- Born: Soul Muzavazi Musaka 22 November 1989
- Died: 16 February 2021 (aged 31) Harare, Zimbabwe
- Resting place: Warren Hills Cemetery
- Spouse: none
- Children: none
- Musical career
- Genres: Zimdancehall;
- Occupations: Musical artist; songwriter;
- Instrument: Vocals
- Years active: 2000s–2021

= Soul Jah Love =

Zimbabwean artist and musician (1989–2021)

Soul Muzavazi Musaka, known professionally as Soul Jah Love or Chibaba (22 November 1989 – 16 February 2021), was a Zimbabwean musician credited as a pioneer of mainstream Zimdancehall. He was declared a hero for his contributions to music. Among several hit singles, Soul Jah Love had tracks "Ndini Uya Uya", "Gum-kum" (2012), "Pamamonya Ipapo." (2016) Posthumous work included "Ndichafa Rinhi" (2021). He also won numerous ZIMA, NAMA awards for "Ndini Uya Uya", "Gum-kum" (2012), "Pamamonya Ipapo." (2016). "Ndini Uya Uya", "Gum-kum" (2012), "Pamamonya Ipapo." (2016) were the first major hits that brought the late Soul Jah Love international recognition in Dancehall.

== Death ==
Soul Jah Love died at the age of 31 after succumbing to diabetes upon arrival at Mbuya Dorcus Hospital, which was diagnosed when he was seven years old.
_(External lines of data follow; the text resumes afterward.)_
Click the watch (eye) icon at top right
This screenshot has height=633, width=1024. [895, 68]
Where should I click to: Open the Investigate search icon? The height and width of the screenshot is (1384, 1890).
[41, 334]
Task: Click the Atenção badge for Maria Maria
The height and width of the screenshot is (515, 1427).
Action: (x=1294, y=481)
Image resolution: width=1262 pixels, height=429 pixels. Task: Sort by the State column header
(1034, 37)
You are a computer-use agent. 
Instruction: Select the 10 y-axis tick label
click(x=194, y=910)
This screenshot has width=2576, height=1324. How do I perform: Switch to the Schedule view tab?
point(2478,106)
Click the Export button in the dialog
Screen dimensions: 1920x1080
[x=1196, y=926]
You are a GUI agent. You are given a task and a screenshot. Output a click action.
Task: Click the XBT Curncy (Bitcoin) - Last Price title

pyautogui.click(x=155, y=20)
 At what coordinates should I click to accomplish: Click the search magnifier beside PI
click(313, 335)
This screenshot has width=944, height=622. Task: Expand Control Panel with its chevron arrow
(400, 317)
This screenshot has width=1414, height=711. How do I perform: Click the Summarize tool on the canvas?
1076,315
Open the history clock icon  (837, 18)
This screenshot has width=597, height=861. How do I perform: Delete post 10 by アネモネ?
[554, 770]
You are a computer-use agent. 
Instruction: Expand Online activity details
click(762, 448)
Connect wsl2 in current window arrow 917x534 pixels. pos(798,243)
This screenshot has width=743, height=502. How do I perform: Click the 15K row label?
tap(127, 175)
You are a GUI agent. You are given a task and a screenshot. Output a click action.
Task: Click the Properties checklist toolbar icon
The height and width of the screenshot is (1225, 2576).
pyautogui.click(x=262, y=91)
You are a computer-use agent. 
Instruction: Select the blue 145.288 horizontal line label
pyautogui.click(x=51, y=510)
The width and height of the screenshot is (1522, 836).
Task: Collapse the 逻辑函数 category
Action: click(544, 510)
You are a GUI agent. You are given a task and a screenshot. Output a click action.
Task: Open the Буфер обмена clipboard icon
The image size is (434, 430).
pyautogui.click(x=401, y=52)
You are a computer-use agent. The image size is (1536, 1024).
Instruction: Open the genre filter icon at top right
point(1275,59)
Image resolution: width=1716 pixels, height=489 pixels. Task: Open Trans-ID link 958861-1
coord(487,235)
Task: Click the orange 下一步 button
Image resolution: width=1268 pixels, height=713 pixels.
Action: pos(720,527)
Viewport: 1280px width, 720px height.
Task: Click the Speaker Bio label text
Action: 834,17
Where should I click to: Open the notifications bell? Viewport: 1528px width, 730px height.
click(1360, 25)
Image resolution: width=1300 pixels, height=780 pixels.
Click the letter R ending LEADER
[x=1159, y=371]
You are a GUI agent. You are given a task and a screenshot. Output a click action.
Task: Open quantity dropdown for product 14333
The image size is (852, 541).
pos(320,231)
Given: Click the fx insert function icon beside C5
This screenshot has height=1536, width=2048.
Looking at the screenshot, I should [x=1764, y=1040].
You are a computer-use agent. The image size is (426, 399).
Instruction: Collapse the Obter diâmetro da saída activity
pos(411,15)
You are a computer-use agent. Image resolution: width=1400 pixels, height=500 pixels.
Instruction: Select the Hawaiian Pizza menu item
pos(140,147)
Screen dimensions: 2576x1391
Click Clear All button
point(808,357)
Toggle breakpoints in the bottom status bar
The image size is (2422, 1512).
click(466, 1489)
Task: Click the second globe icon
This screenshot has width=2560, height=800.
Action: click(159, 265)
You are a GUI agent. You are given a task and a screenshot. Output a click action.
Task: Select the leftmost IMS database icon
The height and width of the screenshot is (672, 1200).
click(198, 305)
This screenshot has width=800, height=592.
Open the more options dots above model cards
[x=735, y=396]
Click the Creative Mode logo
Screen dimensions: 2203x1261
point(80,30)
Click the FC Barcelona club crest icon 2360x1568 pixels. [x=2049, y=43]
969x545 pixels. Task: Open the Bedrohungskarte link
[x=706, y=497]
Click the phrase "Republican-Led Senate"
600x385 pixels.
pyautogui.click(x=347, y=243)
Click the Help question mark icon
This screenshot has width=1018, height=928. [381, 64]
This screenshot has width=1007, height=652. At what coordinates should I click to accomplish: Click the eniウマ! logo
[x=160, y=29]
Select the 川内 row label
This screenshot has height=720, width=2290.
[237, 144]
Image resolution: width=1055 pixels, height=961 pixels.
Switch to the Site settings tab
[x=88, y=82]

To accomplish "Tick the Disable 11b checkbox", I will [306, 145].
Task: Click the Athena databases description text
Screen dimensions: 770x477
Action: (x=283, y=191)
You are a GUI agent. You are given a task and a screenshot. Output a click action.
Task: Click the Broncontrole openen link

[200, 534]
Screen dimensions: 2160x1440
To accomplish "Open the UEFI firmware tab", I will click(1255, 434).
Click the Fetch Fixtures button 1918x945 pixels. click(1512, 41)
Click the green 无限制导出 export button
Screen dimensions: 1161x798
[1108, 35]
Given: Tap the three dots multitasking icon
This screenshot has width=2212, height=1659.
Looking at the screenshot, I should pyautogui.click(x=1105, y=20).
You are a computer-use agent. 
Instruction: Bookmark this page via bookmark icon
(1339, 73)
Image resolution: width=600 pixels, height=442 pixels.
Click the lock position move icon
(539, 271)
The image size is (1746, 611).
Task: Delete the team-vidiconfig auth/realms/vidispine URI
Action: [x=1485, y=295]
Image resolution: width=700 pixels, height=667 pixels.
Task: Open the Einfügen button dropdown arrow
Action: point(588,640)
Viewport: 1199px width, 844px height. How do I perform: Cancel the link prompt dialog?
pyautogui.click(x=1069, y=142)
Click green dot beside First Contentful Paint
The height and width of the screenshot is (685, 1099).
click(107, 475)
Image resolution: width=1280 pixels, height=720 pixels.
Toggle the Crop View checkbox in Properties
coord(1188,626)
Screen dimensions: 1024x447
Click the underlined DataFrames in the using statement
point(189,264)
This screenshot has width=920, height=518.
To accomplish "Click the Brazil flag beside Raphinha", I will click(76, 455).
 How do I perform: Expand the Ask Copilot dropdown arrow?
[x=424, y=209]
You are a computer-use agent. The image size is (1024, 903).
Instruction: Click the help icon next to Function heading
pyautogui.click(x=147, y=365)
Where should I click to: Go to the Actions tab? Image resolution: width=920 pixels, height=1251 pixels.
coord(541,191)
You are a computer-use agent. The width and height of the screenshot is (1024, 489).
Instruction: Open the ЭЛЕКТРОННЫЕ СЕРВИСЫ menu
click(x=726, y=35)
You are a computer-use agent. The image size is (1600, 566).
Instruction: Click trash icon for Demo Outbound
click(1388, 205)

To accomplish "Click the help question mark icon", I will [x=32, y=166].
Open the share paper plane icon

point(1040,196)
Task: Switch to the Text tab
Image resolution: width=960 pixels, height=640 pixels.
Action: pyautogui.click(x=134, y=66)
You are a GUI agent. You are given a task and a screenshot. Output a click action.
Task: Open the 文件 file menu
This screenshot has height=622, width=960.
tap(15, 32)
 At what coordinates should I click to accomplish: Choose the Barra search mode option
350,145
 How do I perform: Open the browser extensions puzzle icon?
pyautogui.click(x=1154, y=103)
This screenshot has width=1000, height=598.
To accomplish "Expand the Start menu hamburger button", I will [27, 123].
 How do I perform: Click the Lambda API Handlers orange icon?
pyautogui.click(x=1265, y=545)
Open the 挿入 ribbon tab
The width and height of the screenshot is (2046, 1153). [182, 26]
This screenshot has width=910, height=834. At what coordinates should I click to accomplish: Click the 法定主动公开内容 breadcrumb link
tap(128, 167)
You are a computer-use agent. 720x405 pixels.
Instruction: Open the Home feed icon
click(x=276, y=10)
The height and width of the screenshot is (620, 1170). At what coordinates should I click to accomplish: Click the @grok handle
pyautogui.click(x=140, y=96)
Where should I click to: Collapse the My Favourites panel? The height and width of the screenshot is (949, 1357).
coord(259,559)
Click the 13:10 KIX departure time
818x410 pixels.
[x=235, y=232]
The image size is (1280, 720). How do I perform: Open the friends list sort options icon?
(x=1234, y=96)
Due to his impact on the youths, helping fight against drug abuse by using his voice and talent, he was named a provincial hero. He was laid to rest at Warren Hills Cemetery in Harare where he received a military ovation send off. Leading to his death, Soul Jah Love had been in the spotlight due to his latest released songs which spoke of depression, loneliness among others.